● **Selected extract**:
____________

“Hey, do you know where the vortex is?”
A guy in his twenties with chin-length hair was calling uphill to where my husband and I were seated on a red-rock boulder. This kind of conversation is fairly typical in Sedona, Arizona, the New Age capital of the United States.
“I think we’re sitting on it,” I called down. It was nearly sunset, our last night in Sedona, and we had spent quite a bit of time consulting our vortex map to find the exact "power spot"—a concentration of the earth’s energy—at Airport Mesa, one of Sedona’s four “official” vortexes (there are also six other sites where people feel special energy). Unfortunately, there were no signs posted saying “Vortex Here,” so you had to go by soft indicators, like a severely twisted juniper tree (“the stronger the energy, the more of an axial twist in the tree’s branches,” advised one pamphlet). We had found a deformed juniper and sat down in front of it to gaze at the setting sun.
“No, I don’t think that’s it,” the young man said. “I think it’s higher up on the other side of the hill.”
Oh dear. No wonder I wasn’t feeling anything unusual.
Nothing but the intense dry heat of a three-year drought that has been making the entire Southwest a tinderbox this summer. There was a wildfire burning in nearby Oak Creek Canyon. We could see the smoke in the distance and a small plane flying over to douse it. Unfortunately, more fires started in this beautiful pine forest after we left, taking more than a week to control.
At this point, though, I admit I was more concerned with tracking down the magical vortex energy that many call “life-changing.” Would it change my life? I certainly wasn't the first to come here asking that question.

____________

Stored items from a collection
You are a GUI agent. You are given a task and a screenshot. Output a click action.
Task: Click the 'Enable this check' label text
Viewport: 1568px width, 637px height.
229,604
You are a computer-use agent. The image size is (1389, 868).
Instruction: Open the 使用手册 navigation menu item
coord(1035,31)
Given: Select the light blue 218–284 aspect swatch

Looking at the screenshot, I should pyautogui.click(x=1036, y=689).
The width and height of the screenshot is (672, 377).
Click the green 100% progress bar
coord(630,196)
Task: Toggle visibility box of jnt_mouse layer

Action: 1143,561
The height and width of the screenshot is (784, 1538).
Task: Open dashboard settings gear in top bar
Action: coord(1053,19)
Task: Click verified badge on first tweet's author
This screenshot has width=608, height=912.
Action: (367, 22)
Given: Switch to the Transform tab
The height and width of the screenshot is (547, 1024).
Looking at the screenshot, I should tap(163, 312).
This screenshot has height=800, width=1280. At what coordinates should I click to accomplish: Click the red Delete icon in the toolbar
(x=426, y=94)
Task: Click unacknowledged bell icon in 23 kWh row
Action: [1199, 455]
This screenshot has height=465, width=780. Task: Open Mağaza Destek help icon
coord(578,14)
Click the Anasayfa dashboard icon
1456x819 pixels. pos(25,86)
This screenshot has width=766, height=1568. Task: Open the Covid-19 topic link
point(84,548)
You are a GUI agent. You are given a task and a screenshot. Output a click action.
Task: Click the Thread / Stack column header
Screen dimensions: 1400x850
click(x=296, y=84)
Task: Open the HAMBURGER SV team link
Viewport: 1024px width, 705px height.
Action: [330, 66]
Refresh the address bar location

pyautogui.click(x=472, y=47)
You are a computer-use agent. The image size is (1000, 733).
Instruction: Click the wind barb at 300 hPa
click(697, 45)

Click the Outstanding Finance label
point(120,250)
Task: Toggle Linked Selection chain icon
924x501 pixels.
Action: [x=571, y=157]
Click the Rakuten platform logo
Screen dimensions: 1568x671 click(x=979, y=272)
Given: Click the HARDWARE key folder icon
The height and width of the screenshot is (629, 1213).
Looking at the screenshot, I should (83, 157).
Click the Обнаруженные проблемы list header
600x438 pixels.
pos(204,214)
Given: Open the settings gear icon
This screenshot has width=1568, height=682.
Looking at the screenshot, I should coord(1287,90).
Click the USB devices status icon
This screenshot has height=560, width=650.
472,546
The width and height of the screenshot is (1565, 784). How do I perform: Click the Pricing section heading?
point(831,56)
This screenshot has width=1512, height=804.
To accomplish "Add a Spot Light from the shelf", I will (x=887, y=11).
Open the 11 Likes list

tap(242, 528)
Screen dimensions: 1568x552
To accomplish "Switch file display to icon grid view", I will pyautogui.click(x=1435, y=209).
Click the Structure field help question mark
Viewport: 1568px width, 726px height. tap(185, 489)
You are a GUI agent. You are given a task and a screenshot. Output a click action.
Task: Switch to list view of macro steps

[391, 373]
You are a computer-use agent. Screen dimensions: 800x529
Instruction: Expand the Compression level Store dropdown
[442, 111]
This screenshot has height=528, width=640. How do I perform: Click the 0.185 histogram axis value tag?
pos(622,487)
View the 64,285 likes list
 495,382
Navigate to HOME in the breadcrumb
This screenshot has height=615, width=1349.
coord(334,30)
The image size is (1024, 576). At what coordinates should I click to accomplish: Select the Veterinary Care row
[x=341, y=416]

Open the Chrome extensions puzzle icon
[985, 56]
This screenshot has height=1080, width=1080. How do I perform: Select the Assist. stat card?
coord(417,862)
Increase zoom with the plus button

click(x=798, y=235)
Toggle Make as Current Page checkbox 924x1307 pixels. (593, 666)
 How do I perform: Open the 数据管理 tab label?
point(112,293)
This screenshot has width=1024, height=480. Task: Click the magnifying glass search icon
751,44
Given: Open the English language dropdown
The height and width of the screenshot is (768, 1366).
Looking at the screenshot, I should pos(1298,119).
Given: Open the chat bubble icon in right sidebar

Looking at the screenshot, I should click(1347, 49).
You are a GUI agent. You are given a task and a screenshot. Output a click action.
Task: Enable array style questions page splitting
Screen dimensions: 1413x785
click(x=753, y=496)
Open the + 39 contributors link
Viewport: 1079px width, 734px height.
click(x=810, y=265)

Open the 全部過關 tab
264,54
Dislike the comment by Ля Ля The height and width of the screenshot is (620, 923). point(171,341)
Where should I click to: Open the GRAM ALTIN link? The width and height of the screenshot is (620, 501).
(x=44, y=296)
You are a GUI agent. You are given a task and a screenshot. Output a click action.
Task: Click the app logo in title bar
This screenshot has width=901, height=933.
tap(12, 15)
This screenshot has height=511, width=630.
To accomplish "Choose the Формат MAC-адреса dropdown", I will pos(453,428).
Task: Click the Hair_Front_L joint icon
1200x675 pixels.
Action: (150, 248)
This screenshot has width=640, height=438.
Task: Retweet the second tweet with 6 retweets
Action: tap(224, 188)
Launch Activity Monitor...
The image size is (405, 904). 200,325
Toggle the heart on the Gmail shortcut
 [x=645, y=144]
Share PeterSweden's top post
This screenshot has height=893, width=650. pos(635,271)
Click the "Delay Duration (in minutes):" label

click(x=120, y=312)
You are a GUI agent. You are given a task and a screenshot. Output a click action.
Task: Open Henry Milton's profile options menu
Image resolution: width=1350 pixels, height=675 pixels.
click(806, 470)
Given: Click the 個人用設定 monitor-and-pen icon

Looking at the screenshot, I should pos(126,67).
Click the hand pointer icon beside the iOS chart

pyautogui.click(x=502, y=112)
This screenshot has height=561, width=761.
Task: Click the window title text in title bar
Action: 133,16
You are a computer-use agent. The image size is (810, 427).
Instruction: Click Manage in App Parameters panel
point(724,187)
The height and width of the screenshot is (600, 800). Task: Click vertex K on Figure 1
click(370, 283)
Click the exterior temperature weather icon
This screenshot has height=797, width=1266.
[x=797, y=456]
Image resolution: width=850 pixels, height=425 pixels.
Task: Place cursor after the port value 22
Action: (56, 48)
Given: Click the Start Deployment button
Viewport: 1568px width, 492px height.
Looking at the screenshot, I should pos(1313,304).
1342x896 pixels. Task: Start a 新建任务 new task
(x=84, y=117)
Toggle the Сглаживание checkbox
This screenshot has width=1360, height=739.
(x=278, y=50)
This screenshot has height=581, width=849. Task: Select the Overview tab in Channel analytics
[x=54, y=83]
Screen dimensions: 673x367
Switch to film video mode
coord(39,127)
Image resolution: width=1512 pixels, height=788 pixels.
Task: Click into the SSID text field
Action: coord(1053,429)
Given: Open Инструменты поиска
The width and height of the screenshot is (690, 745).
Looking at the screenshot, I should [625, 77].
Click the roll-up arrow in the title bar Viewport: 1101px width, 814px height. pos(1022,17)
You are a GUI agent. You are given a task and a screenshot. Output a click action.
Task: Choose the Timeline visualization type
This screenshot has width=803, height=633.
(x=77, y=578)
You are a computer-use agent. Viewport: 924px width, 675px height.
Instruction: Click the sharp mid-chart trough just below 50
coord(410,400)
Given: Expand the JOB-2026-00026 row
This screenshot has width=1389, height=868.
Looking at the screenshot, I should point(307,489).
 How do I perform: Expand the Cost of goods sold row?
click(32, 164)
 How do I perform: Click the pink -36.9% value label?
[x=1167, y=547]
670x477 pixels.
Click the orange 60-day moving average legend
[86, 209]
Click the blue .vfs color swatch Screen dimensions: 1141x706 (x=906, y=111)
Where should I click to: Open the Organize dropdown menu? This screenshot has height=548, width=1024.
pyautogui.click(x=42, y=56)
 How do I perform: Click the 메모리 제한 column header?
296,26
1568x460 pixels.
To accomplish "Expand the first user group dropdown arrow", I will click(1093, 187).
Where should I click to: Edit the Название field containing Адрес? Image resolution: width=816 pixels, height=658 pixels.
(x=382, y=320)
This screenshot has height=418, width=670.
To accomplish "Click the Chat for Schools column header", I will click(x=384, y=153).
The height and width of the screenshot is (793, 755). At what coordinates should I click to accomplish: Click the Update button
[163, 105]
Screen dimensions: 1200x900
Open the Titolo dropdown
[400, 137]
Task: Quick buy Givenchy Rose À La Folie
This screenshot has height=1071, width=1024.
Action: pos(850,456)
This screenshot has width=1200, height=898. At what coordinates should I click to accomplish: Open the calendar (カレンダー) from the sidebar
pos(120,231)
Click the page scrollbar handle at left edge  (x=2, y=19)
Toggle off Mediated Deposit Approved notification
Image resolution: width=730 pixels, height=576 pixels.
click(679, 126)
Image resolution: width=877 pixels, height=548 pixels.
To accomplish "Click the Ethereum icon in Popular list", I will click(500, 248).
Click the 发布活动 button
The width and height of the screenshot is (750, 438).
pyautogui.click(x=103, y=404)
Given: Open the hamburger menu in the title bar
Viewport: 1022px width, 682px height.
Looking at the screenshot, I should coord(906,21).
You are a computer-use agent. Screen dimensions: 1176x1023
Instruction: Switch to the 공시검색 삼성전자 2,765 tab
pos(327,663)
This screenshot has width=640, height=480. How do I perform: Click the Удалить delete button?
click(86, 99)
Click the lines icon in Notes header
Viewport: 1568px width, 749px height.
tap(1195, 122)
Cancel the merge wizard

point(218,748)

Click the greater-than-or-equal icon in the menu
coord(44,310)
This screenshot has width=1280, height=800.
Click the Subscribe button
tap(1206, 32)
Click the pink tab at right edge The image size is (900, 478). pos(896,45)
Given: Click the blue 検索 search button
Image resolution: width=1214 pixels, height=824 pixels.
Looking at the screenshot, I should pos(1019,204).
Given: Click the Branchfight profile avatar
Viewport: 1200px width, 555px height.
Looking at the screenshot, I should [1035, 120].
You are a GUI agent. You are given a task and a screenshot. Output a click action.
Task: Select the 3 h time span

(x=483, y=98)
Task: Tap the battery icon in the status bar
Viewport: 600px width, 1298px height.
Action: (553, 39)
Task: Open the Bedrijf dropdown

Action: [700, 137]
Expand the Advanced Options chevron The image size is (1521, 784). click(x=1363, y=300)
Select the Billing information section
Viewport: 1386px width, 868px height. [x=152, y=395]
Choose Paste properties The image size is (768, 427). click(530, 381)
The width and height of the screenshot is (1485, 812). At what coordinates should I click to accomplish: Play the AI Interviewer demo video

____________

● **What to work on**:
1. Summarize the Sedona vortex passage in two sentences.
2. Write out the Sedona vortex passage word for word, everything from "At this point, though, I" down to "asking that question.".

● **Responses to the exercise**:
1. On their last night in Sedona, Arizona, the narrator and the narrator's husband sat in front of a twisted juniper at Airport Mesa, thinking they had found one of the town's official vortexes, until a young man said it was probably higher up on the other side of the hill. The narrator felt nothing but the dry heat of a drought, with a wildfire burning in nearby Oak Creek Canyon, but was more concerned with tracking down the vortex energy that many call life-changing.

2.
At this point, though, I admit I was more concerned with tracking down the magical vortex energy that many call “life-changing.” Would it change my life? I certainly wasn't the first to come here asking that question.